Walmart – BofA Connection
NEW YORK (Reuters) – Wal-Mart Stores Inc is sticking with Bank of America’s Merrill Lynch unit to run its 401(k) program with $18 billion in assets, Wal-Mart confirmed on Tuesday.
Earlier this year, the Bentonville, Arkansas-based retailer put its retirement plan – the largest private plan in the U.S. in terms of participants – up for review.
As first reported by Reuters, the company considered switching to Wells Fargo & Co to oversee the 401(k) plan. It is unclear if other plan providers were in the running.
Bank of America, the No. 2 U.S. bank had not responded to requests for comment. Wells Fargo, the No. 4 U.S. bank by assets, declined to comment.
The average Wal-Mart employee has about $18,000 in their retirement account, according to BrightScope, which tracks and rates retirement plans. That’s much smaller than the average worker’s account balance of about $84,000 at the end of the third quarter, according to Fidelity Investments, one of the largest retirement plan providers. Yet Wal-Mart’s massive size makes it one of the most coveted clients in the retirement industry.

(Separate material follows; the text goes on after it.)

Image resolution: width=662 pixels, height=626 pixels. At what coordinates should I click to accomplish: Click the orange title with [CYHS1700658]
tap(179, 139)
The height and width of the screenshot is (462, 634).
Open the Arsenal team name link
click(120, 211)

Wal-Mart, the world’s biggest retailer, has more than 1.2 million people participating in its retirement plan.
BrightScope currently rates Wal-Mart’s 401(k) plan as average compared to its peers, noting that it has very low management fees, average participation but below-average account balances.

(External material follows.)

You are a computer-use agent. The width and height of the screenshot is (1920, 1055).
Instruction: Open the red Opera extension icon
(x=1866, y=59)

Keeping the Wal-Mart plan, which Bank of America has serviced for more than 15 years, is a major coup for the bank as it tries to woo large companies to its platform.
Last month, Bank of America announced that it is moving its own $19 billion 401(k) plan to its own Bank of America Merrill Lynch institutional retirement platform early in 2015, six years after the bank bought Merrill Lynch.
Bank of America’s 401(k) plan, which serves more than 300,000 participants, is currently managed by Fidelity Investments.